BRIEF DESCRIPTION OF THE DRAWINGS

The present invention will become more fully understood from the detailed description given hereinbelow and the accompanying drawings which are given by way of illustration only, and thus, are not limitive of the present invention, and wherein:

FIG. 1 illustrates a block diagram of a passive entry/passive go system for automatic, distance-dependent unlocking and/or locking and for keyless starting of a motor vehicle;

FIG. 2 illustrates a detailed block diagram of a key medium and a base station of FIG. 1; and

FIG. 3 illustrates a detailed block diagram of an antenna circuit of an LF transmitter/receiver of FIG. 2.

DETAILED DESCRIPTION

FIG. 1 shows a block diagram of a passive entry/passive go (PEG) system for automatic, distance-dependent unlocking and/or locking and for keyless starting of a motor vehicle 100.

The PEG system comprises a base station 110, which is placed in motor vehicle 100, and at least one card-shaped, electronic key medium 200 assigned to base station 110.

If a user (not shown) of key medium 200 operates a door handle 120 of motor vehicle 100, this is detected in motor vehicle 100 and reported to base station 110, for example, via a motor vehicle bus system (not shown). Base station 110 thereupon transmits a low-frequency (LF) carrier signal with a frequency of 125 kHz over an LF antenna of base station 110 in the form of a coil 114 to electronic key medium 200. Key medium 200, after receiving the LF carrier signal and a distance determination using the LF carrier signal field strength calculated in the key medium 200, transmits a signal with unlocking information in a UHF frequency range to base station 110, when the determined or calculated distance is within a permissible range. The UHF signal is received by a UHF antenna 115 of base station 110, and when the information transmitted from key medium 200 to base station 110 conforms with the protocol, motor vehicle 100 is unlocked, and the user can sit, for example, on a driver's seat (not shown) of motor vehicle 100.

To start motor vehicle 100, the user presses a start button, whereupon the low-frequency LF carrier signal is again transmitted to key medium 200. After a repeated distance or position calculation in key medium 200, during which it is verified whether the user is sitting in a driver's seat (not shown), a start release is transmitted by key medium 200, again via the UHF channel, to base station 110.
────────────────────
▶ Task instructions
In the passive entry/passive go description above, what frequency does the base station's low-frequency carrier signal use?

▶ Supplied material
────────────────────
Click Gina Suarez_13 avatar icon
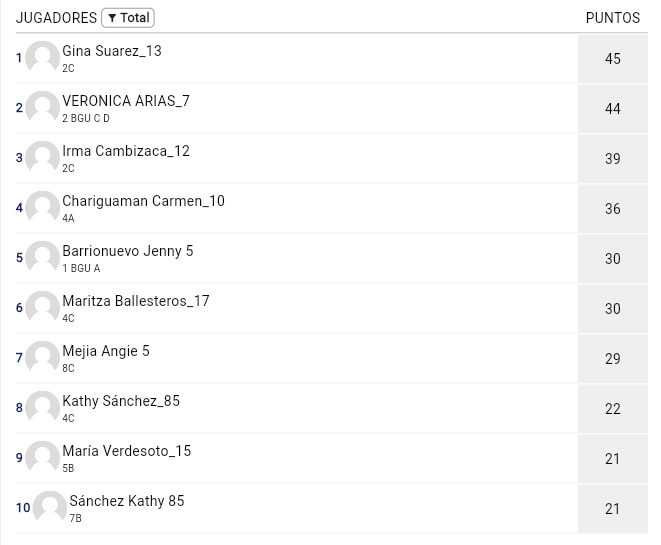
────────────────────
▶ Correct result
125 kHz